Trump’s administration has alleged that TikTok’s parent has ties with the Chinese government, and therefore it threatens America’s national security and user privacy. The order assigned a deadline to ByteDance to sell TikTok’s U.S operations to remain functional in the country, not complying to which would lead to a ban.
After several extensions, the November 27 deadline has again been extended to December 4. “The Committee on Foreign Investment in the United States (CFIUS) has granted ByteDance a one-week extension, from November 27, 2020 to December 4, 2020 to allow time to review a revised submission that the Committee recently received,” a Treasury spokesperson said.
Trump administration’s order has also been challenged in the court and ByteDance has continually denied any user-privacy and national security threat allegations. Besides the lawsuit the company itself filed against the Trump administration, a separate case filed by the content creators of TikTok in October, stopped the Nov 12 ban from taking place on the TIkTok app. Though Trump administration has recently appealed against the order which stopped the ban.
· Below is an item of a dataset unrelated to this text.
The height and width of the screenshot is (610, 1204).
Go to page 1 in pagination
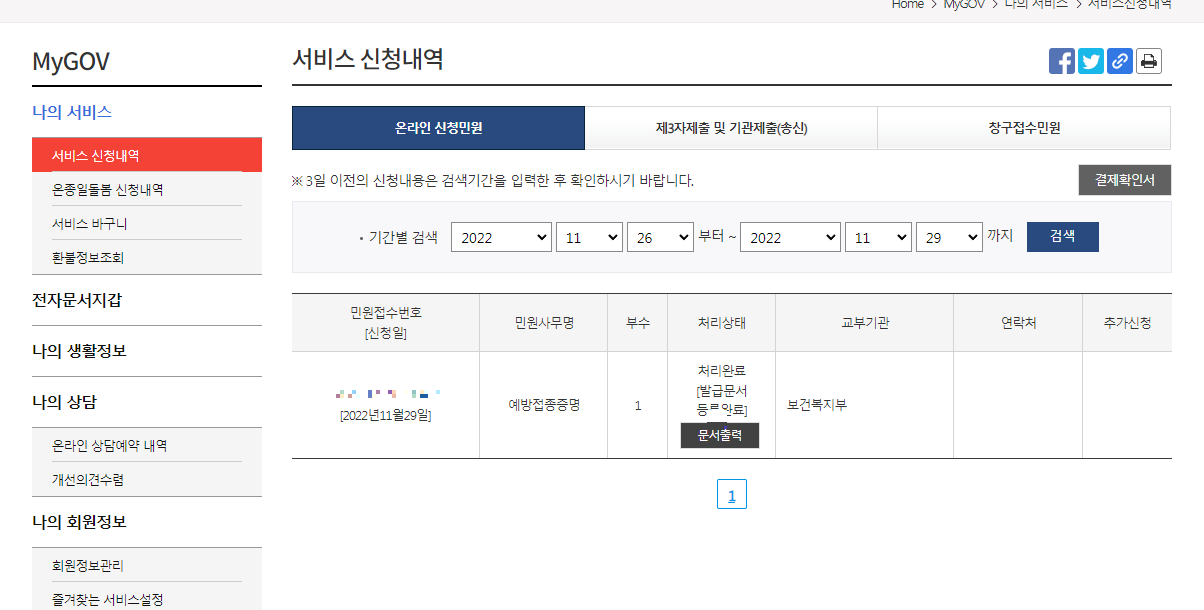(x=731, y=493)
The order issued by the Trump administration requires ByteDance to sell its U.S operations to an American company. ByteDance, Oracle and Walmart had almost reached a deal in which the two American companies will buy a stake in TikTok, creating TikTok Global. In the proposed deal, Oracle would handle the data aspect and Walmart, the commercial aspect of TikTok.
However, the deal was never completed, and still remains uncertain as the Chinese company continues to delay it. Bytedance is reluctant to sell its U.S TikTok business, and the uncertainty is further heightened by the expected transfer of power to President-elect Joe Biden, who is likely to have a different stance on the ongoing dispute.